-------- Input material

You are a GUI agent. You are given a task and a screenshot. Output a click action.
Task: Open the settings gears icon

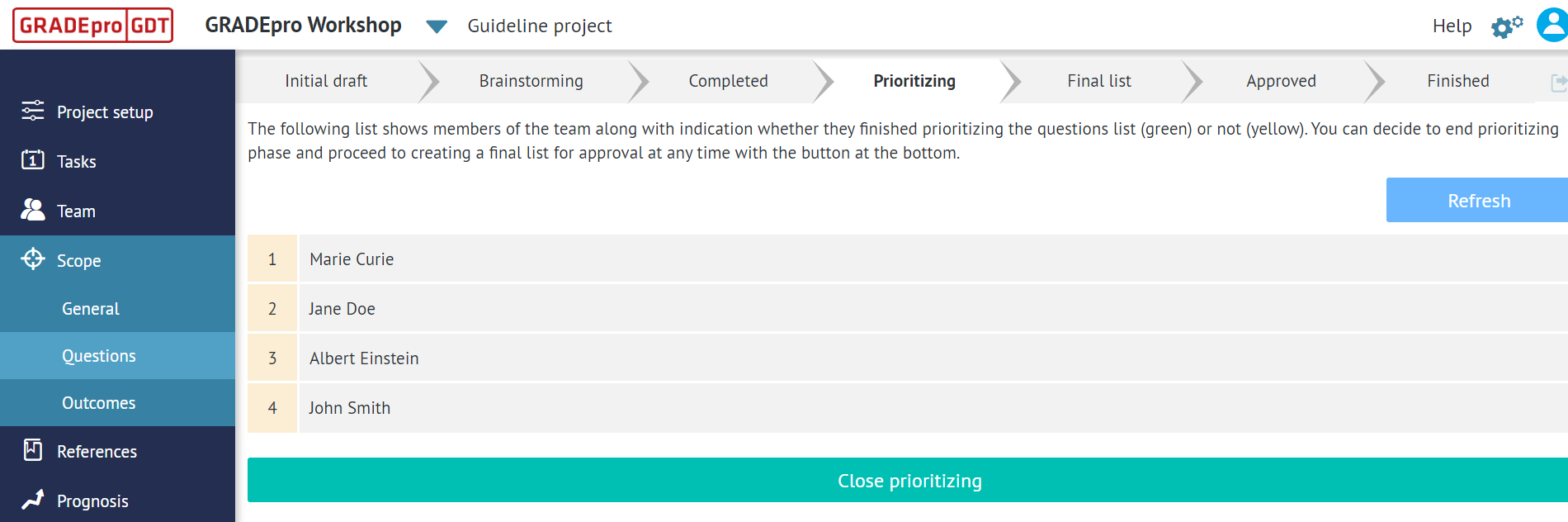(x=1504, y=26)
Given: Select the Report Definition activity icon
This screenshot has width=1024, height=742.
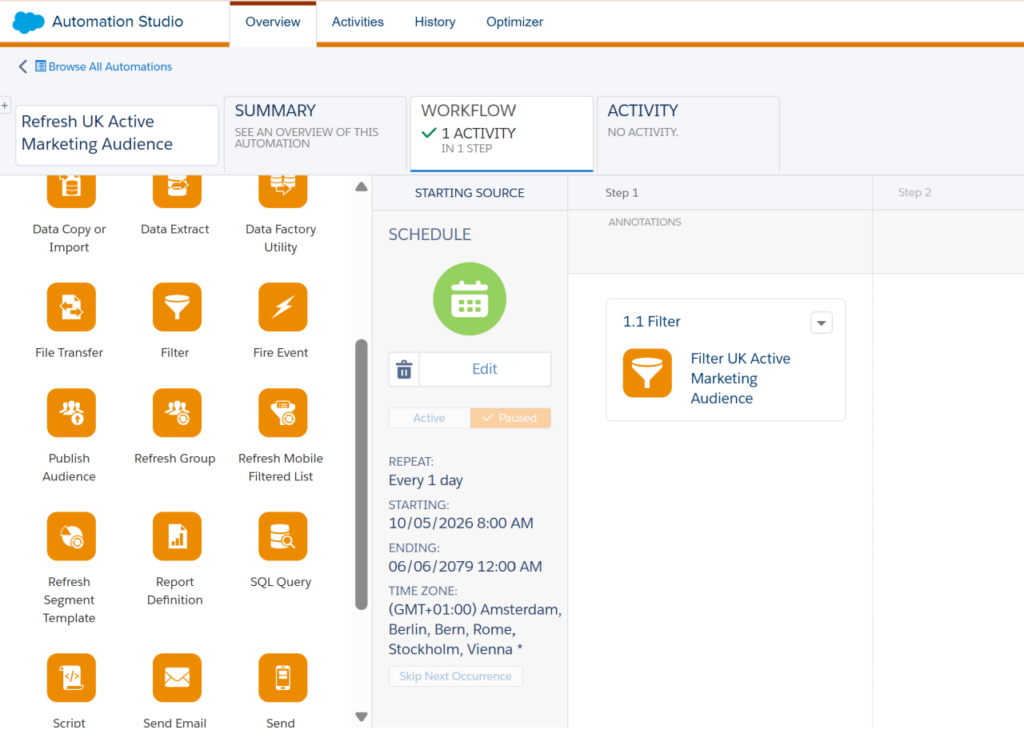Looking at the screenshot, I should pyautogui.click(x=177, y=536).
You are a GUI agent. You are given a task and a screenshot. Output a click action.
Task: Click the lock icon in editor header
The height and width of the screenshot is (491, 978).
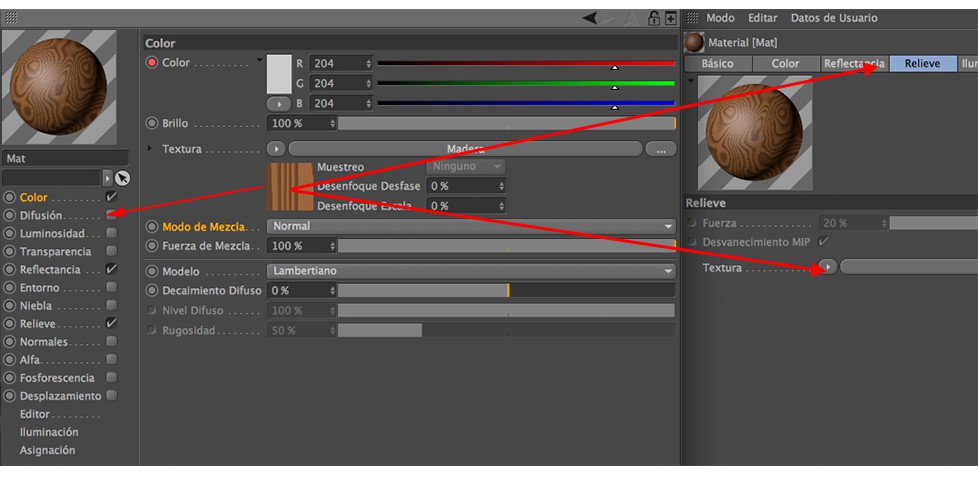click(x=654, y=18)
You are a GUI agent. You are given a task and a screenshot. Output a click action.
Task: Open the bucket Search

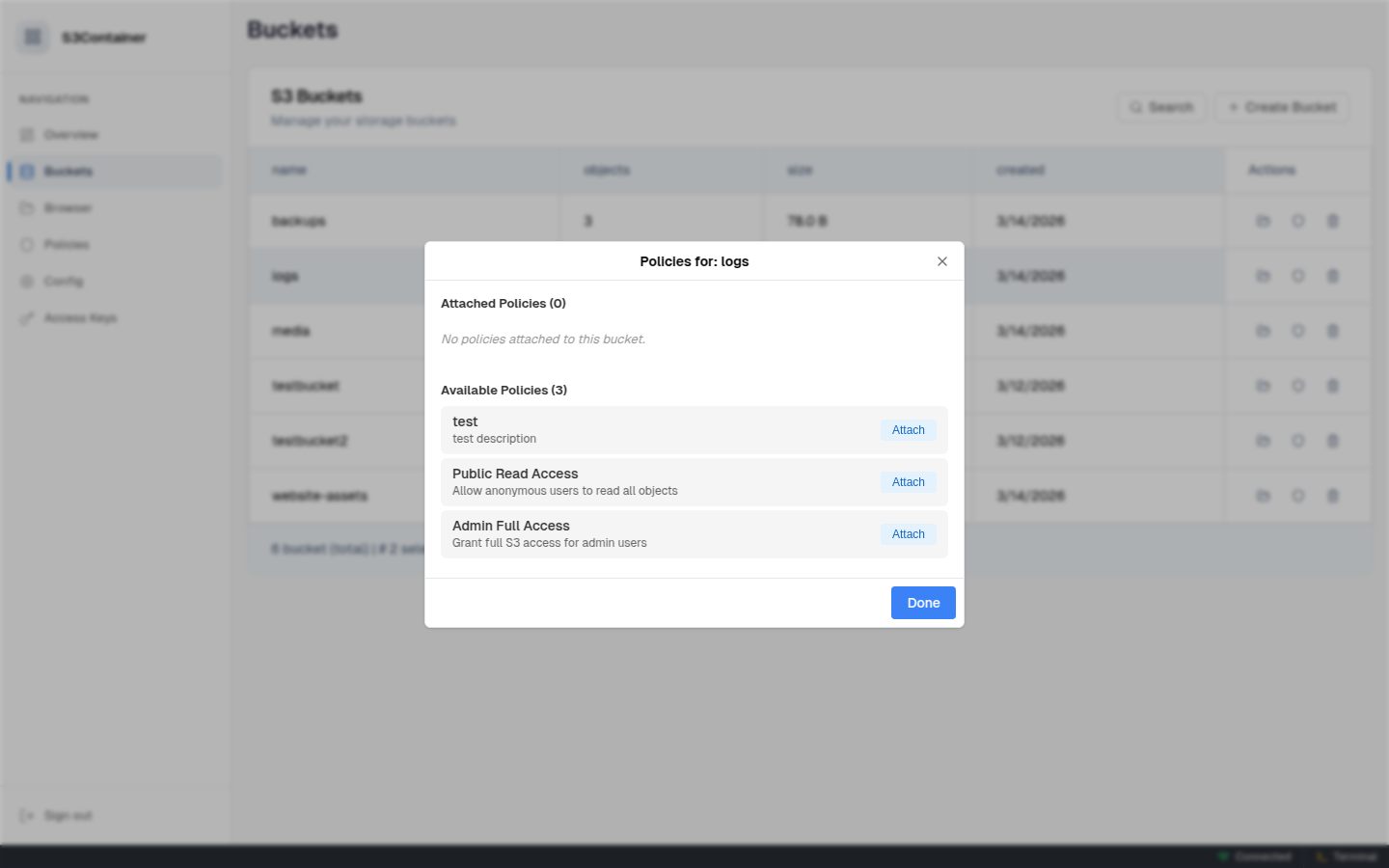point(1161,107)
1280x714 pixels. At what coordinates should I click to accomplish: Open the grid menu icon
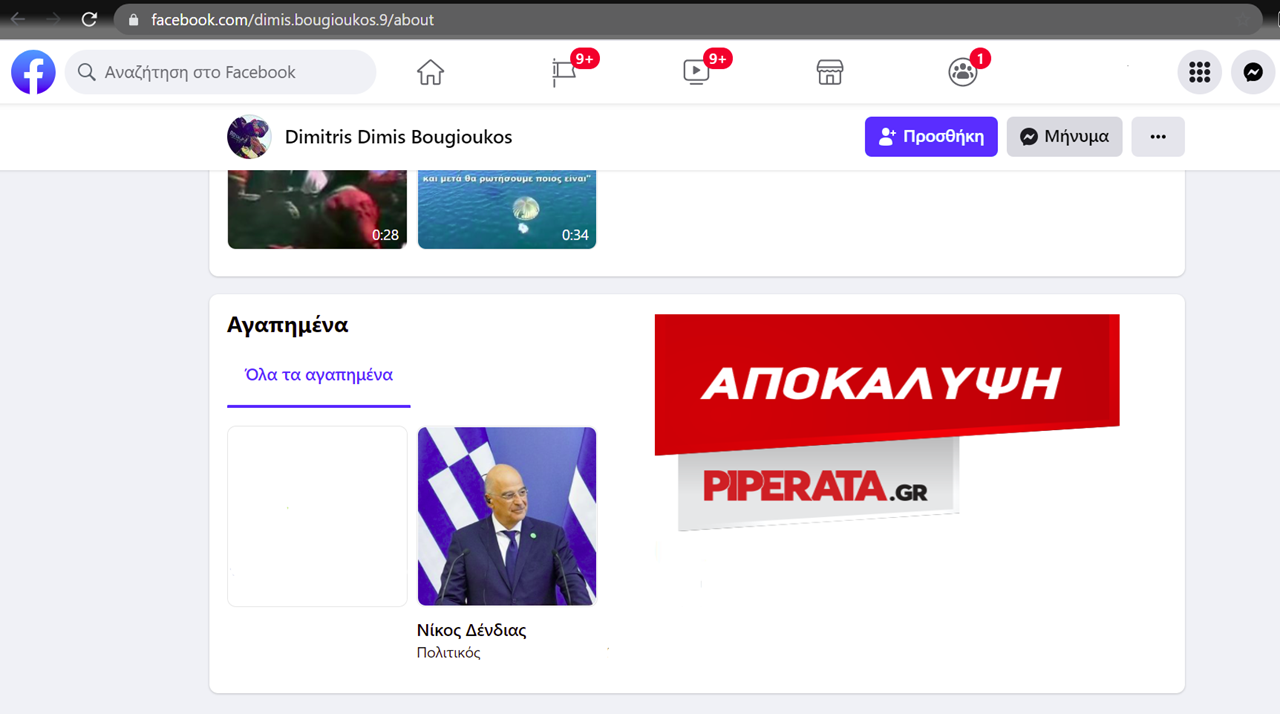(x=1199, y=73)
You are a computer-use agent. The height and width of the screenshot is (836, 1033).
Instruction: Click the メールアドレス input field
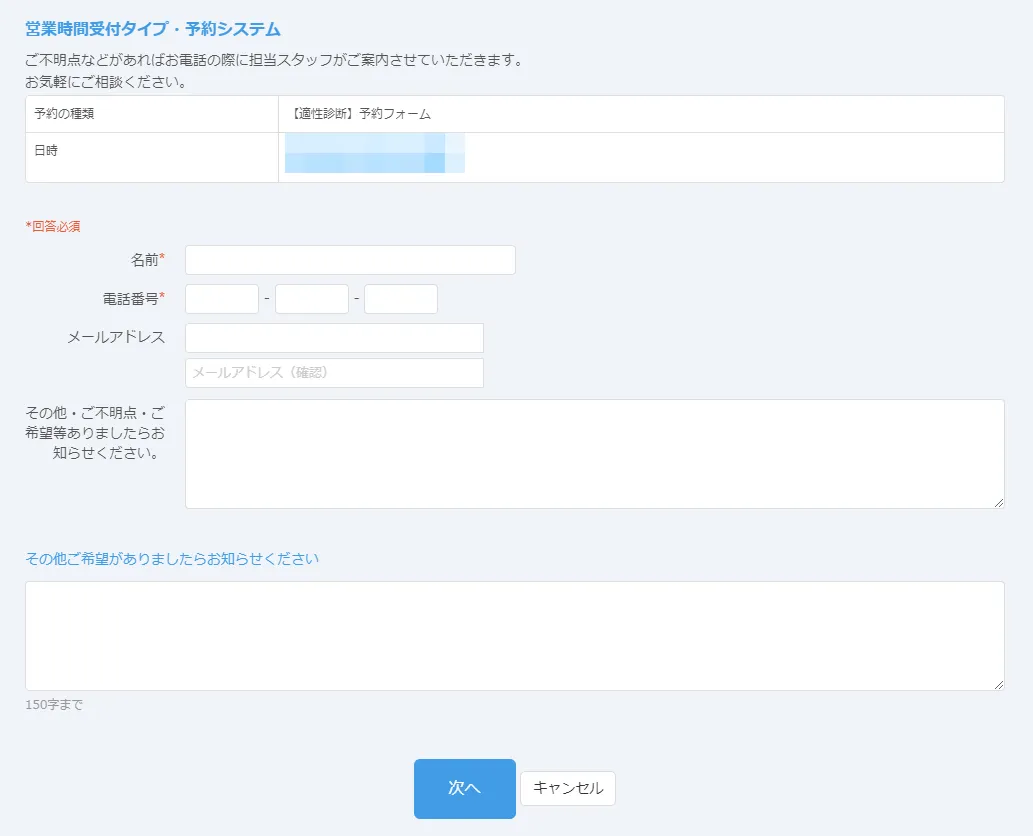[x=334, y=338]
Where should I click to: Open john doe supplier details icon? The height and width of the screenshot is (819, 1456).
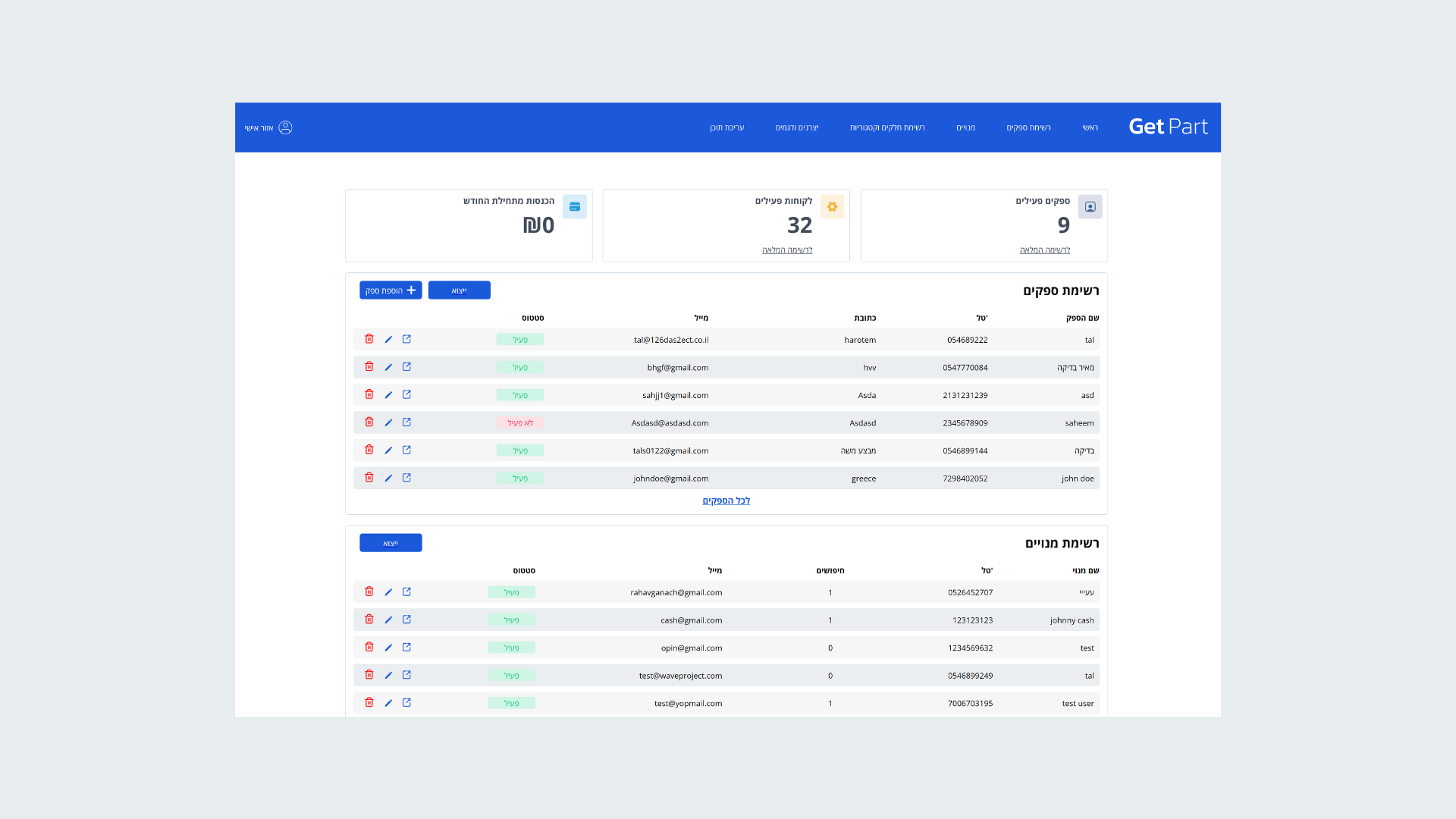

----------------

Given instruction. Copy all the records above word for word, without the pictures.

In response.
You are a GUI agent. You are given a task and a screenshot. Output a click action.
Task: Open the settings gears icon

(x=1504, y=26)
Given: Select the Report Definition activity icon
This screenshot has width=1024, height=742.
Looking at the screenshot, I should pyautogui.click(x=177, y=536).
You are a GUI agent. You are given a task and a screenshot. Output a click action.
Task: Click the lock icon in editor header
The height and width of the screenshot is (491, 978).
click(x=654, y=18)
You are a GUI agent. You are given a task and a screenshot. Output a click action.
Task: Open the bucket Search

point(1161,107)
1280x714 pixels. At what coordinates should I click to accomplish: Open the grid menu icon
(x=1199, y=73)
You are a computer-use agent. The height and width of the screenshot is (836, 1033).
Instruction: Click the メールアドレス input field
[x=334, y=338]
Where should I click to: Open john doe supplier details icon? The height and width of the screenshot is (819, 1456).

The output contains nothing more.